Coinbase has yet to comment on the meeting, as the request for comment was made outside of their business hours. However, the exchange has previously stated that it vehemently denies the SEC’s allegations and is fully prepared to vigorously defend itself in court. Binance has taken a similar stance, rejecting the SEC’s claims and affirming its commitment to fighting the lawsuit.

Brian Armstrong, known for his outspoken criticism of the SEC, has been particularly vocal about his disagreement with SEC Chair Gary Gensler. He has referred to Gensler as an “outlier” among Washington policymakers, expressing his differing views on cryptocurrency regulation.

The upcoming meeting with House Democrats provides Armstrong with an opportunity to present his perspectives and engage in a dialogue on the future of digital asset legislation.

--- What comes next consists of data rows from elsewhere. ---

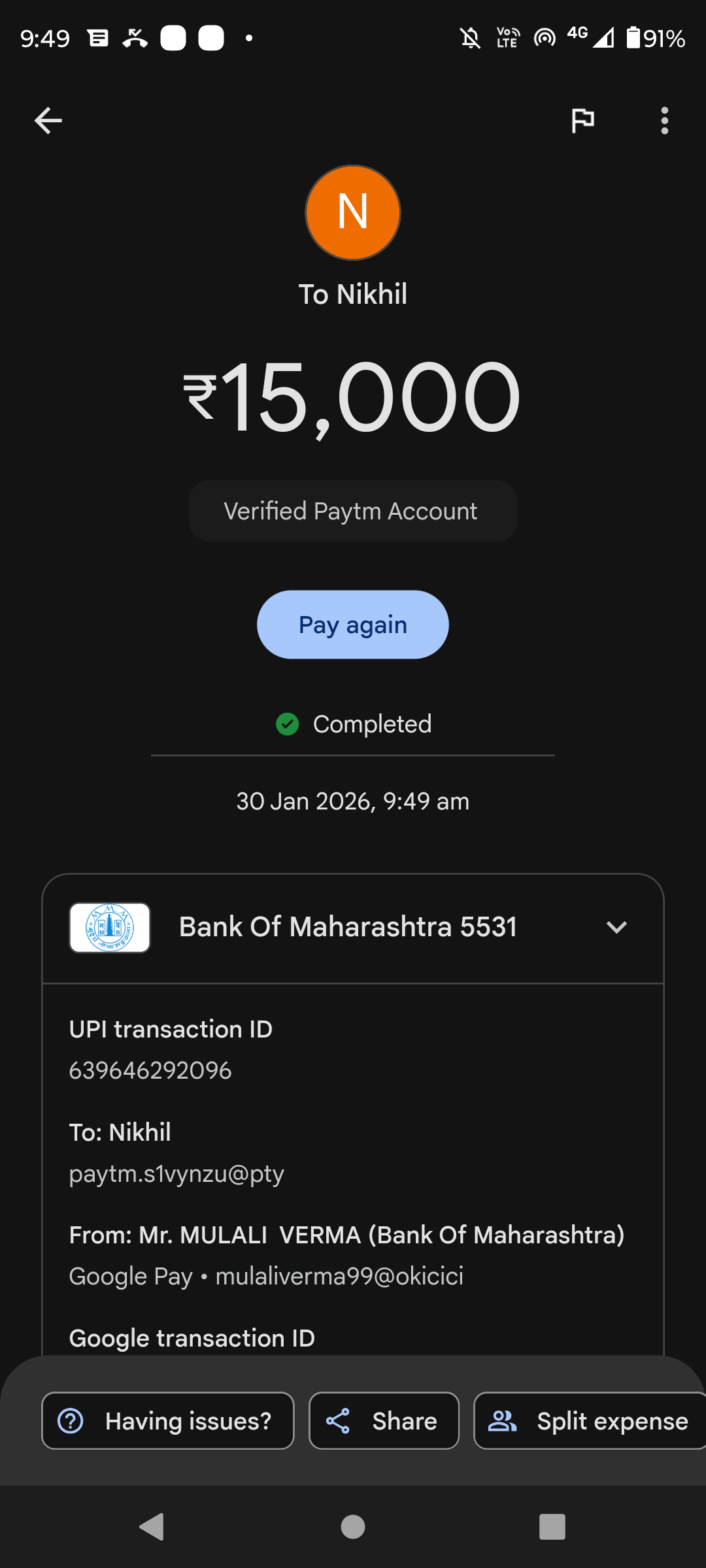This screenshot has width=706, height=1568.
Task: Open the three-dot overflow menu
Action: (664, 121)
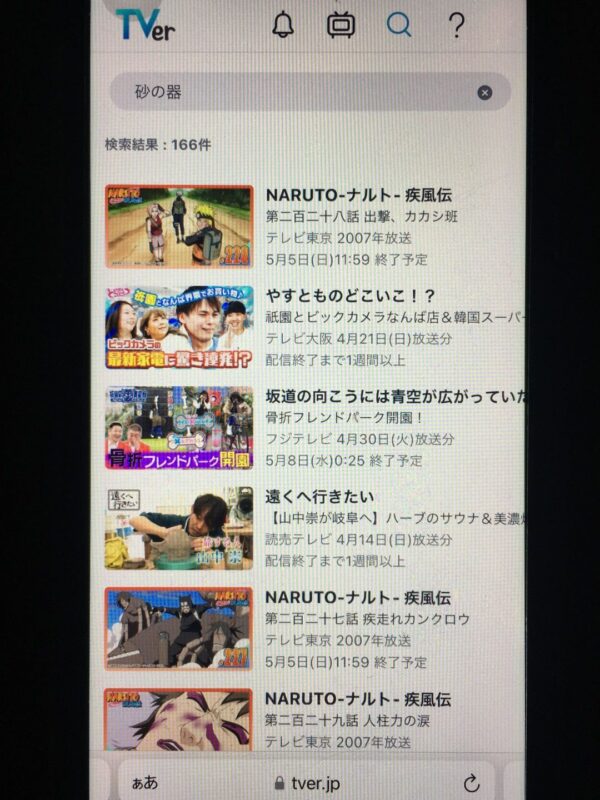Open the notifications bell
Image resolution: width=600 pixels, height=800 pixels.
pos(284,25)
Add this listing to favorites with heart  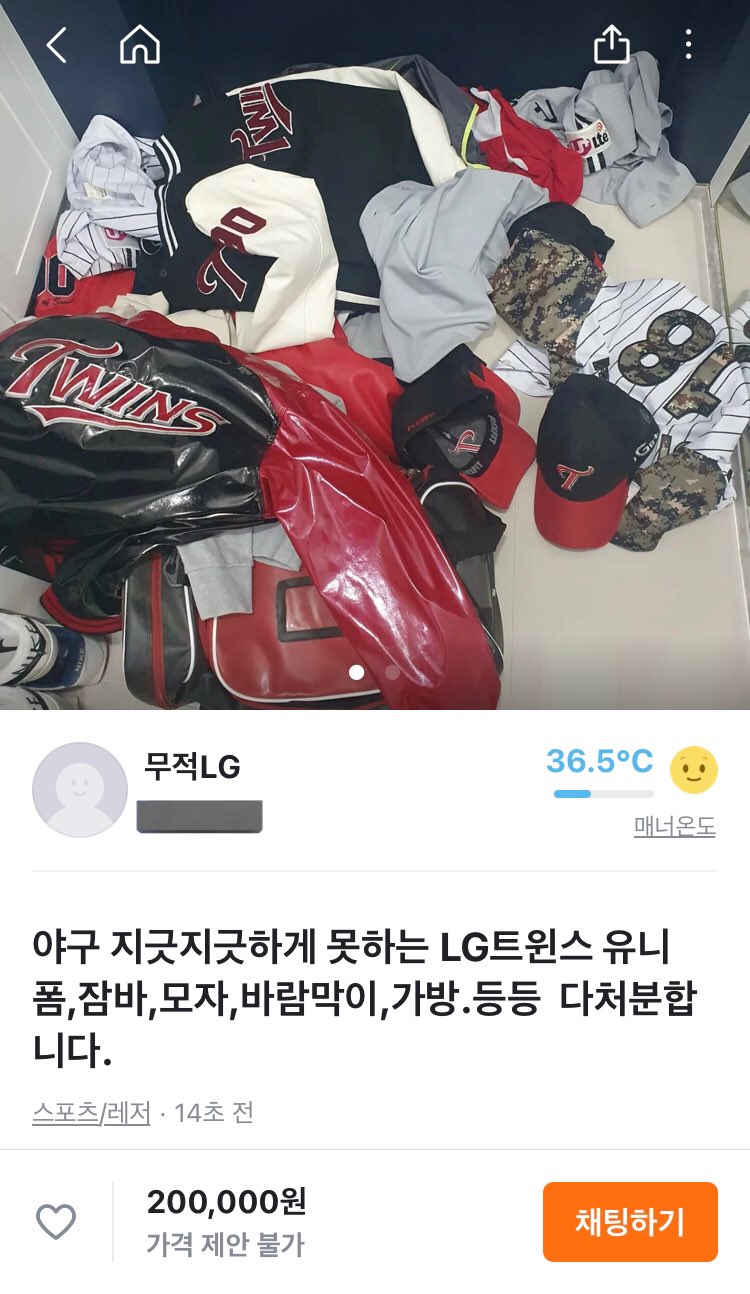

The outcome of this meeting could have significant implications for the regulatory landscape surrounding cryptocurrencies in the United States. As the crypto industry continues to grow and evolve, discussions between industry leaders and lawmakers will play a crucial role in shaping the future of digital asset regulation, with potential ramifications for investors, businesses, and the broader financial system.

The meeting between Coinbase CEO Brian Armstrong and House Democrats holds promise for constructive discussions on digital asset legislation and regulatory concerns in the cryptocurrency industry.